H.P. Lovecraft, che visse povero e semisconosciuto a Providence per poi, da morto, trasformarsi in un classico della letteratura macabra e fantascientifica, pubblicò esclusivamente su queste riviste. E fu egli stesso più volte presidente dell’associazione della stampa amatoriale (campo quanto mai vasto e insidioso!).
L’apice della gloria del pulp coinciderà, come capita spesso, con l’inizio della caduta. Perché proprio negli anni ’30 si vanno diffondendo negli USA due nuovissimi metodi di intrattenimento, destinati fin da subito a calamitare l’attenzione di migliaia di potenziali lettori: la radio e il cinema sonoro. Già alla fine degli anni trenta negli states andavano in onda decine di radiodrammi, detti soap operas perché quasi sempre destinati alle casalinghe e sponsorizzati da aziende che producevano prodotti per la pulizia della casa. Le ultime pulp chiusero i battenti all’inizio degli anni ’50, nel disinteresse generale, mentre Hollywood viveva forse la fase di massimo splendore e la televisione entrava a far parte del sogno americano.
Le altre riviste, quelle letterarie in senso stretto passarono oltre, un po’ sdegnose, attraversando indenni, proprio per la loro natura elitaria, la nascita della comunicazione di massa.

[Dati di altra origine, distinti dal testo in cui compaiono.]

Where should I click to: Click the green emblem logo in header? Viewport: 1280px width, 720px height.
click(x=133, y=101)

In Italia (ed in Europa in generale) però le cose erano andate in modo assai differente. La povertà diffusa, il basso tasso di alfabetizzazione, e forse anche la natura poco imprenditoriale degli editori di casa nostra, non permisero mai la nascita di prodotti destinati alla vendita su larga scala come negli Stati Uniti. Le riviste letterarie restavano confinate in ambiti ristretti, oscillanti fra la critica e la produzione sperimentale.

Proprio per questo, la storia letteraria del ‘900 può essere rivissuta attraverso le riviste letterarie che, dei vari movimenti, furono di volta in volta l’espressione e la palestra. Dal decadentismo (Convito, 1895 – Il Marzocco (1896)), al Futurismo (Italia Futurista (1916-1918)- Il regno (1903-1905)), al Socialismo (Cultura Sociale (1898-1906), Energie Nove di Pietro Gobetti(1918-1920)). Tutte le correnti letterarie e politiche (le due cose sono difficilmente scindibili in tempi difficili) hanno avuto in una rivista letteraria la loro espressione.

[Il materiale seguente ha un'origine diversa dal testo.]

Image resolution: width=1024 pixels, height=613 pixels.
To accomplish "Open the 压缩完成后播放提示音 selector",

Tenere il conto è pressoché impossibile. Ci si prova Benedetto Croce con la sua “Critica Letteraria”, rivista (appunto) da lui fondata (1902), diretta e in gran parte scritta che, super partes o quasi, continuerà a raccontare l’evoluzione della scena letteraria italiana, tra polemiche e attacchi, per quasi un cinquantennio (l’ultimo numero è del 1951).

L’arrivo del fascismo complica le cose, dato che le riviste letterarie finiscono col dividersi in tre gruppi: quelle a favore (Gerarchia 1920-1940, Critica fascista 1923-1943), quelle contro (poche... e maltrattate) e quelle che, barcamenandosi come possono, cercano di parlare solo di letteratura.

Poi fu la guerra. E, dopo la guerra, la presa di coscienza, drammatica, della nostra miseria. Sono anni difficili, con un paese a pezzi da ricostruire, questo non impedisce però la nascita di riviste letterarie come Il Politecnico. Uno tra i più famosi settimanali che uscirono nell'immediato dopoguerra e nei primi anni della ricostruzione. Il primo numero apparve il 29 settembre 1945 a Milano, edito da Einaudi e il suo fondatore fu Elio Vittorini.
Ogni numero, che nei primi tempi veniva incollato sui muri di Milano come “giornale murale”, presentava accanto ad articoli di politica, storia, economia, critica d'arte, filosofia, inchieste e “provocazioni culturali” anche testi poetici e narrativi sia italiani che stranieri con le nuove traduzioni da Hemingway, Majakovskij, Boris Pasternak, Bertold Brecht, Block, Wright.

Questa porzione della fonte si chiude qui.